• **WHAT TO WORK ON**: The answer must be an exact copy of the lines from the one with "Image resolution: width=263" through the final line below, with no pictures and nothing else.

• **EXERCISE INPUT**:
•••••
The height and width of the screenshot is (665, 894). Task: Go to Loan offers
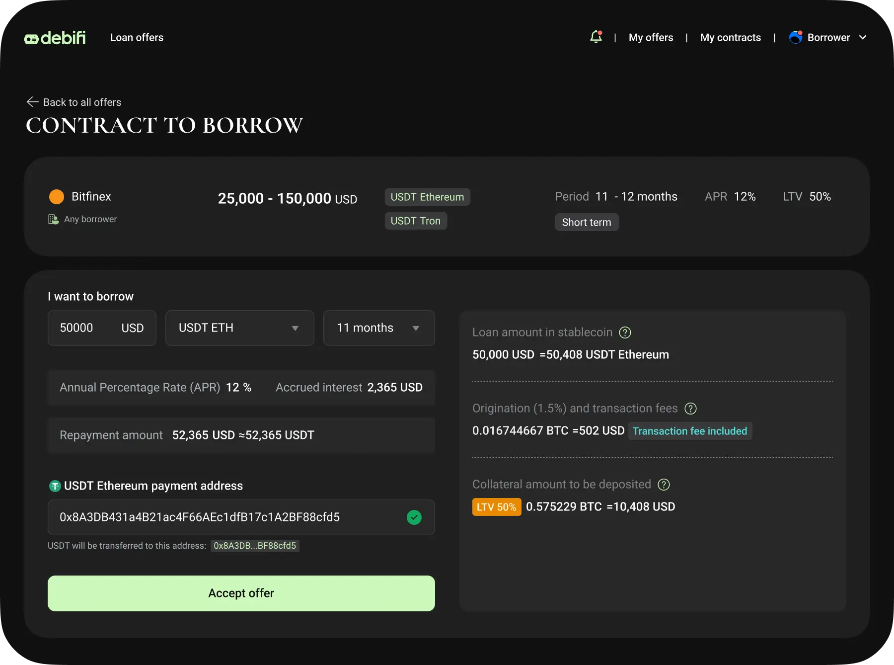coord(137,38)
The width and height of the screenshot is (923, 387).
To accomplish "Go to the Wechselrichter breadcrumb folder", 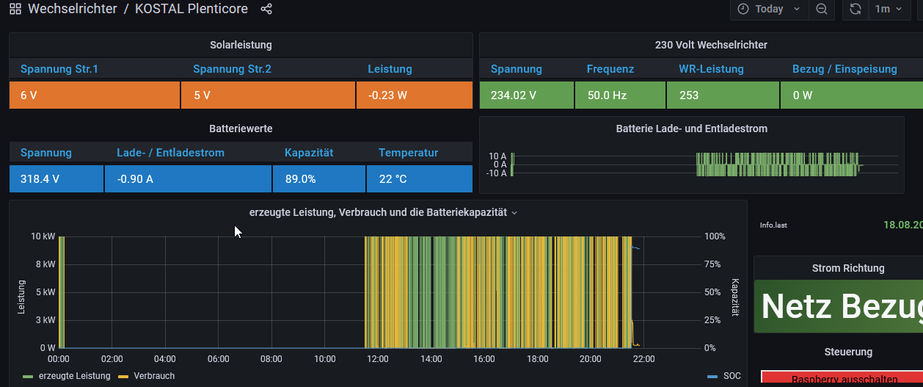I will point(72,10).
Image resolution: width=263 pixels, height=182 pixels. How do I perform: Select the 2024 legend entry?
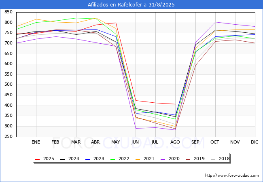pyautogui.click(x=73, y=159)
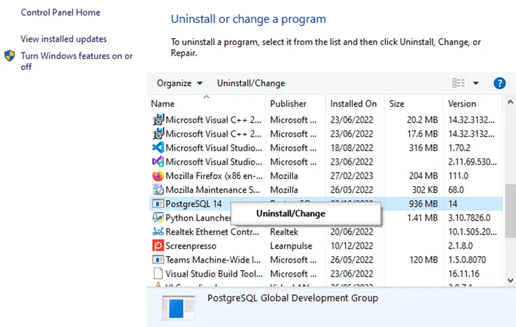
•••••
• **WRITTEN SOLUTION**:
Image resolution: width=263 pixels, height=182 pixels. How do I perform: Select the 2024 legend entry?
pyautogui.click(x=73, y=159)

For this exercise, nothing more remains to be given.